Kontakt mit der Außenwelt ist wichtig

Antarktis-Forscher müssen über Monate hinweg an einem sehr isolierten Ort als Gruppe funktionieren. Wie schützt man sich in einer derartigen Umgebung vor einem „Lagerkoller“?

Schon bei der Auswahl der Teilnehmer wird darauf geachtet, wie gut sie unter extremen Bedingungen im Team funktionieren. Dazu werden die Kandidaten als Gruppe auf eine Bergtour geschickt – zwei Wochen lang, unter Anleitung von Bergführern. Dabei werden zum einen die physischen Grenzen ausgetestet, zum anderen wird aber auch untersucht, wie die Kandidaten in Ausnahmesituationen reagieren und miteinander harmonieren.

Andererseits ist man heute auf Polarstationen auch nicht mehr völlig isoliert. Früher war die Kommunikation mit der Außenwelt ein Problem, heute achten wir darauf, den Menschen vor Ort solche Möglichkeiten zu bieten.

Als wir zum Beispiel unsere Tiefbohrung geplant haben, wurde beschlossen, eine Anlage zur effizienteren Satellitenkommunikation anzuschaffen und den Expeditionsteilnehmern freie Text-E-Mail zur Verfügung zu stellen. Und obwohl die Teilnehmer regen Gebrauch davon machten, waren die Kommunikationskosten insgesamt niedriger als in früheren Zeiten.

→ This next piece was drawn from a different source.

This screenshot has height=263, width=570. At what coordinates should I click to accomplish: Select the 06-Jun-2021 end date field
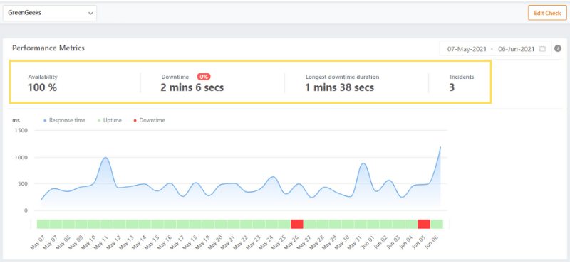click(x=516, y=49)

Wenn wir den Menschen vor Ort solchen Service bieten können – und E-Mail ist mittlerweile Standard bei allen Kommunikationssystemen auf dem Markt – dann ist die Gefahr des „Lagerkollers“ deutlich verringert. Ganz ausschließen kann man das aber natürlich nie.

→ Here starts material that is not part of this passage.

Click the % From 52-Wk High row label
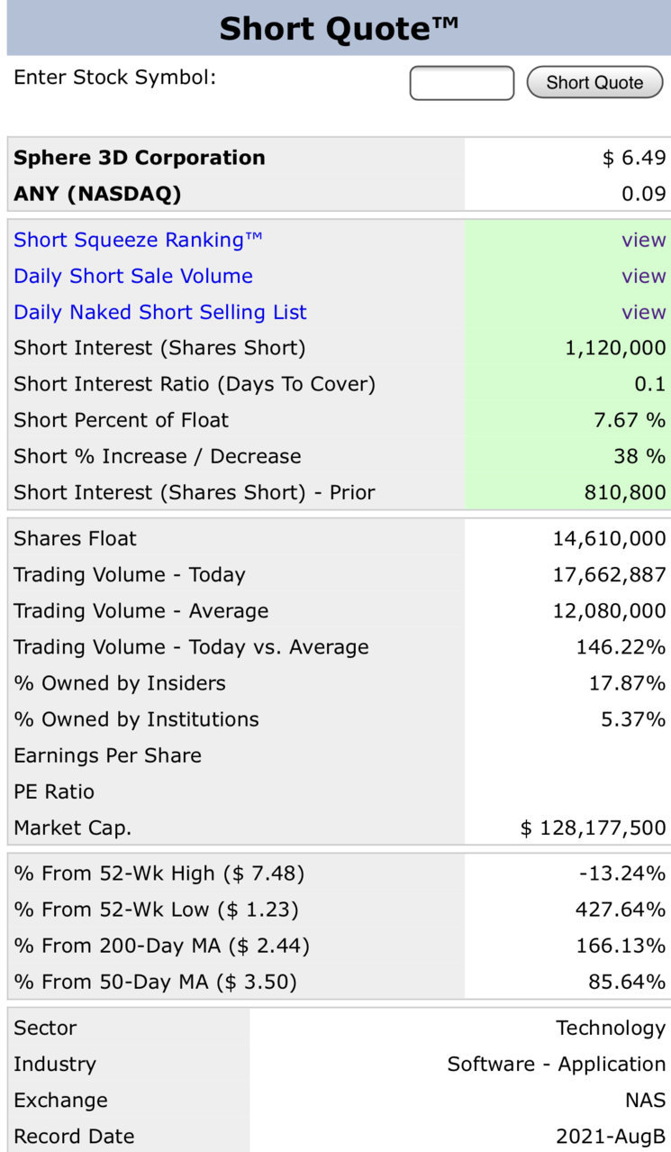This screenshot has height=1152, width=671. [x=159, y=873]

Kommen wir zum Abschluss noch einmal auf Scott und Amundsen. Hat ihr Wettlauf zum Südpol auch der Wissenschaft etwas gebracht?

In jedem Fall. Allein die Tatsache, dass die beiden – aber auch ein Mann wie Ernest Shackleton, ihr größter Konkurrent im Wettstreit um den Pol – Gebiete erkundet haben, die bis dahin von Menschen noch nie betreten worden waren, bedeutete für die geographische Forschung immens viel. Schließlich gab es seinerzeit noch keine Satelliten, mit denen wir heute jeden Punkt der Erdoberfläche erkunden können.

Das waren damals wirklich noch weiße Flecken auf der Landkarte. Männer wie Amundsen und Scott haben den Grundstein für unser heutiges Wissen über die Antarktis gelegt.

Professor Wilhelms, wir danken Ihnen für das Gespräch.